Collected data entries
· · · · · · ·

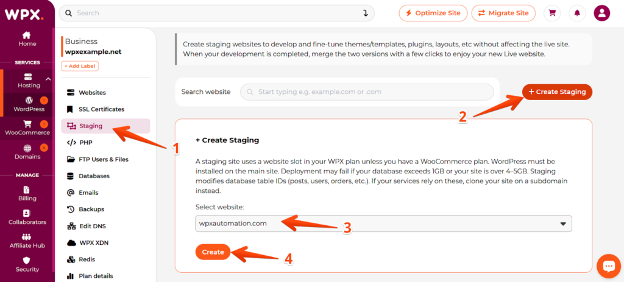
Task: Open the shopping cart icon
Action: click(552, 13)
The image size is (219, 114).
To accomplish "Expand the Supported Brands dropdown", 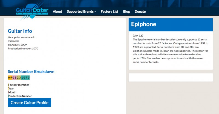I will 81,12.
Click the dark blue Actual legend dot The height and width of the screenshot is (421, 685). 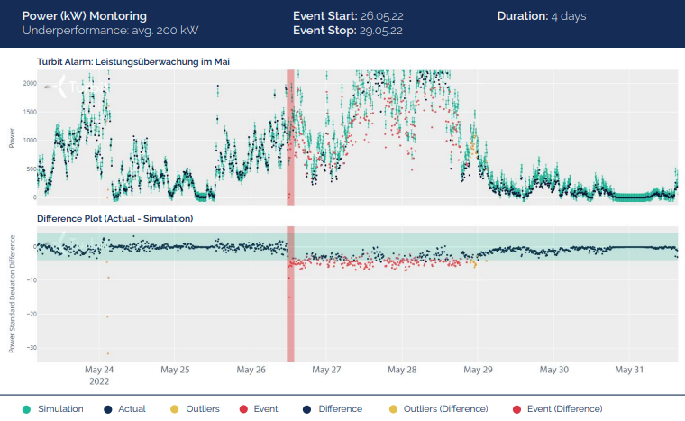tap(106, 408)
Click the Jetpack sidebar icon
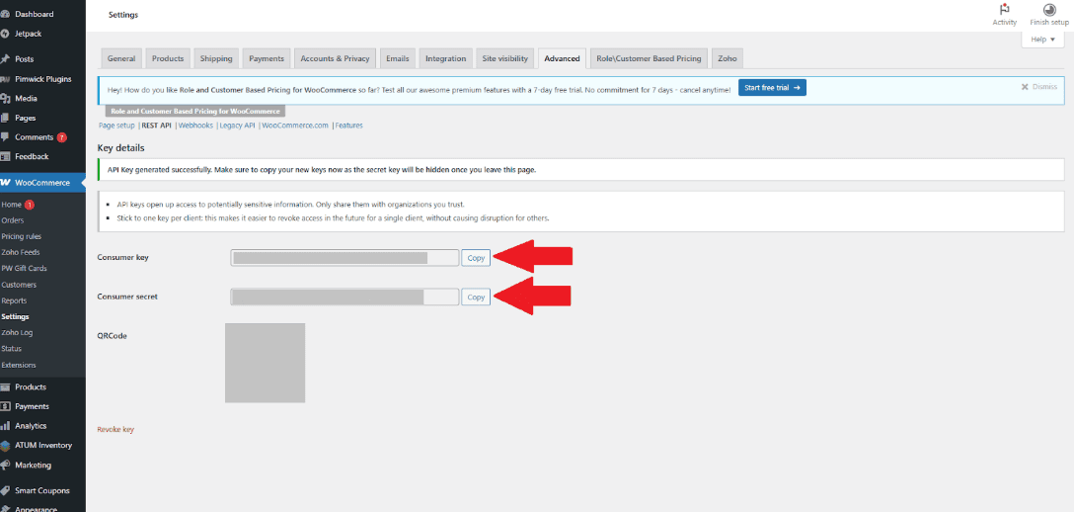This screenshot has height=512, width=1074. pos(6,33)
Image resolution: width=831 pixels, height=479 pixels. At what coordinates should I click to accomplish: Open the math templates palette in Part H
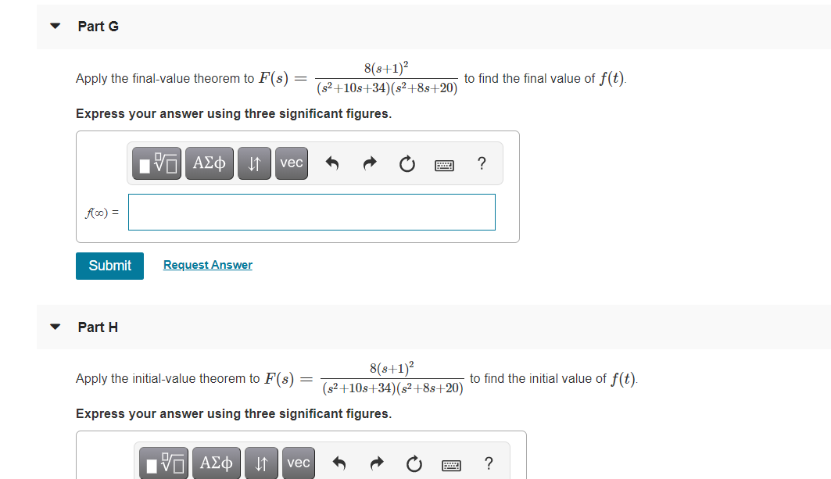point(163,463)
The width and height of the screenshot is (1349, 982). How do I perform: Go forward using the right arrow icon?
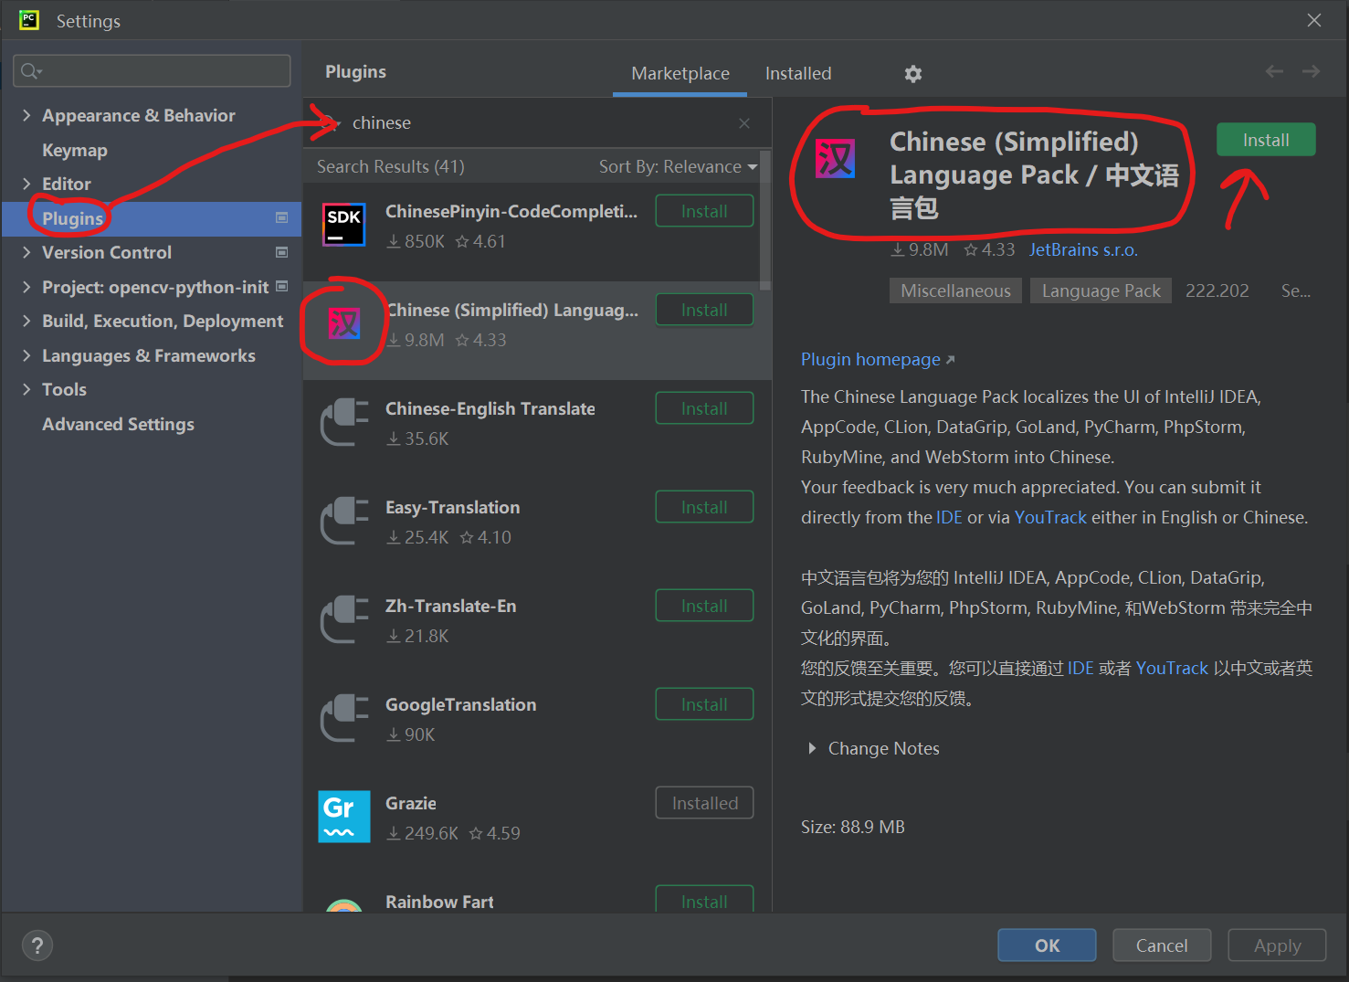tap(1312, 71)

· · · · · · ·

* [What the exercise asks] In the records above, find the line containing "Click the Jetpack sidebar icon". Reproduce it and every line after it through the last line, omitting pictures.

* [Task answer]
Click the Jetpack sidebar icon
This screenshot has height=512, width=1074. pos(6,33)
Image resolution: width=831 pixels, height=479 pixels. At what coordinates should I click to accomplish: Open the math templates palette in Part H
point(163,463)
The width and height of the screenshot is (1349, 982). How do I perform: Go forward using the right arrow icon?
tap(1312, 71)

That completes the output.